◆ **Work request**
Every record must be restated exactly. Drop the images.

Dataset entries
——
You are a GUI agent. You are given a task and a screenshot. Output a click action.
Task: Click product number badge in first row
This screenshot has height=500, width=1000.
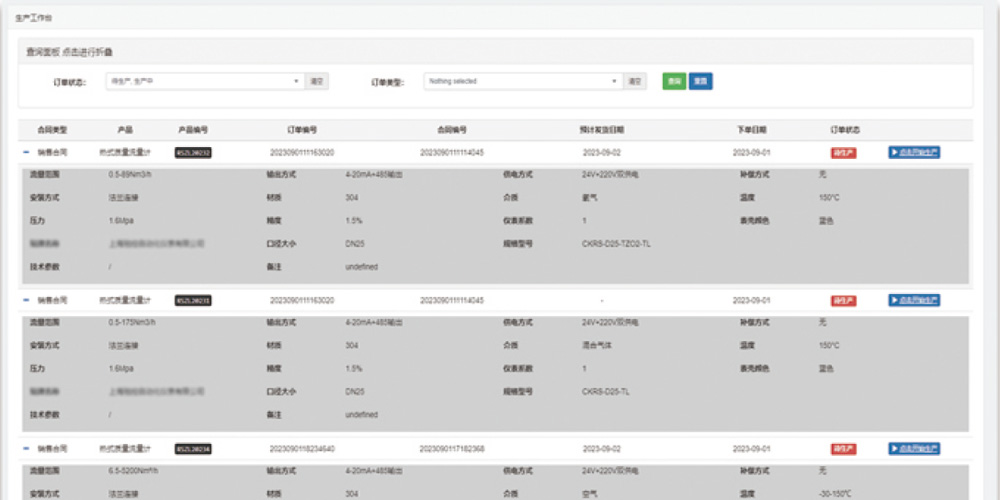point(193,152)
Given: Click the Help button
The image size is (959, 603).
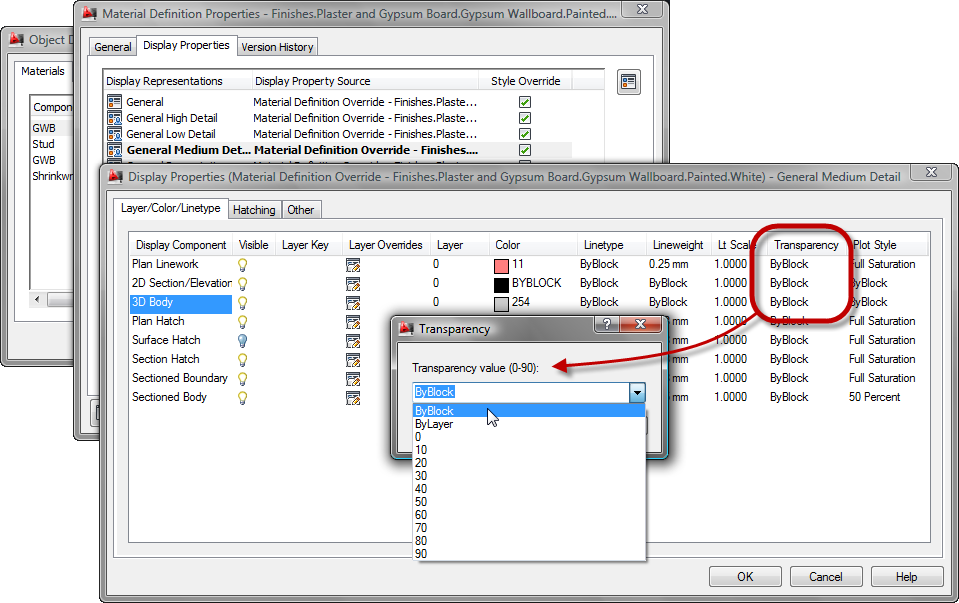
——
◆ **Answer space**
You are a GUI agent. You are given a task and a screenshot. Output a click action.
Task: Click product number badge in first row
This screenshot has height=500, width=1000.
point(193,152)
Given: Click the Help button
The image size is (959, 603).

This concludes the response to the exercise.